Al-Thakera Publishing House () is an Iraqi publishing house established in 2001. The house has published many literary publications, books and Arabic novels, and has participated in many local and international book fairs.

History
Al-Thakera Publishing House was founded in Baghdad by Dr. Issam Al-Kawaz in 2001. Before that, it was a library before it was transformed in the same year into an official Iraqi publishing house serving literary and political issues, biographies, memoirs, history books, philosophy, social sciences, religion, national thought, art illustrated books and children's books. It has a wide distribution network and agents in most parts of the world, and several offices in Baghdad, Amman, Cairo and Beirut.
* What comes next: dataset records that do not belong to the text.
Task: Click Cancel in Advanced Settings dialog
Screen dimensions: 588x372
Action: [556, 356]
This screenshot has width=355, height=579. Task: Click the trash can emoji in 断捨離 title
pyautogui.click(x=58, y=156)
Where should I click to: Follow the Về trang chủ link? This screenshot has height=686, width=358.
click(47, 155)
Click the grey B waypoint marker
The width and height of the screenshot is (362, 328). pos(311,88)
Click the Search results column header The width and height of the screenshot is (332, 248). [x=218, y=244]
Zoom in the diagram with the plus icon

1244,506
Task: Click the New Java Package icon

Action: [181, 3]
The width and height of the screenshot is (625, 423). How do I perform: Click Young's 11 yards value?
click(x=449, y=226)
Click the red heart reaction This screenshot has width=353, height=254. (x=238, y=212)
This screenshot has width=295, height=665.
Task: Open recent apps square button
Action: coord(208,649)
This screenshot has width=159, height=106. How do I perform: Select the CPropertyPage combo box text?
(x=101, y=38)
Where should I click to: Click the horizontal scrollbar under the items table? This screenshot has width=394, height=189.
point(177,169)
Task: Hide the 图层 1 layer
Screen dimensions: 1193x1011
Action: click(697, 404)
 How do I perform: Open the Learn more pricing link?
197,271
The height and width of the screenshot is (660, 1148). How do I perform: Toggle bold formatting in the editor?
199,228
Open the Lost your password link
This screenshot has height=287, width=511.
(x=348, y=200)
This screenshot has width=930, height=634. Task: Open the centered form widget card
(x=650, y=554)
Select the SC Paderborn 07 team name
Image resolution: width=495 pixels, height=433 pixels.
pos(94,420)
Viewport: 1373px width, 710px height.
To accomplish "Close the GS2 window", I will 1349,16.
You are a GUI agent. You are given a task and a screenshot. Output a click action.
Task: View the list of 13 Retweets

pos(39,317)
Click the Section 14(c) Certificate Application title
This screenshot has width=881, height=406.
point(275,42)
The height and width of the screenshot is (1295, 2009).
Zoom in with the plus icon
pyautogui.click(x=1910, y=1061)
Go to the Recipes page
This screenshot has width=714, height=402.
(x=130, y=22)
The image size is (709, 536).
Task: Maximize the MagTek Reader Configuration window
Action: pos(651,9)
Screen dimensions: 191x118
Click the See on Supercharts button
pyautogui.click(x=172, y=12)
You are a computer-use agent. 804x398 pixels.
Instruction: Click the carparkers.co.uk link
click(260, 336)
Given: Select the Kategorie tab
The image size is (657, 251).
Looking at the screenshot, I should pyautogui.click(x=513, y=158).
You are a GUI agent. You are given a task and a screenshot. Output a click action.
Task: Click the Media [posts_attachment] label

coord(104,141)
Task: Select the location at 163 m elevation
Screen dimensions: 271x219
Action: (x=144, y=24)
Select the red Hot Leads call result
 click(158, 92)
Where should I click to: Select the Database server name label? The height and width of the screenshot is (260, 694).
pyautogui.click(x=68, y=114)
It also has a lot of training programs and cultural workshops in cooperation with Kasha Company and Academia Library Development Company in Jordan and the Library Association in Lebanon.
 

The house has published many literary publications, books and Arabic novels, and has also participated in many local and international book fairs. The publications of the house vary and cover different topics, on top of which is history. The house has published various works in different fields, including: Critical studies, Religious books, Poetry, trips ethics, Anecdotal collections, Novels (historical - social - detective - philosophical - psychological horror), Children's books, Articles and Thoughts and Marketing.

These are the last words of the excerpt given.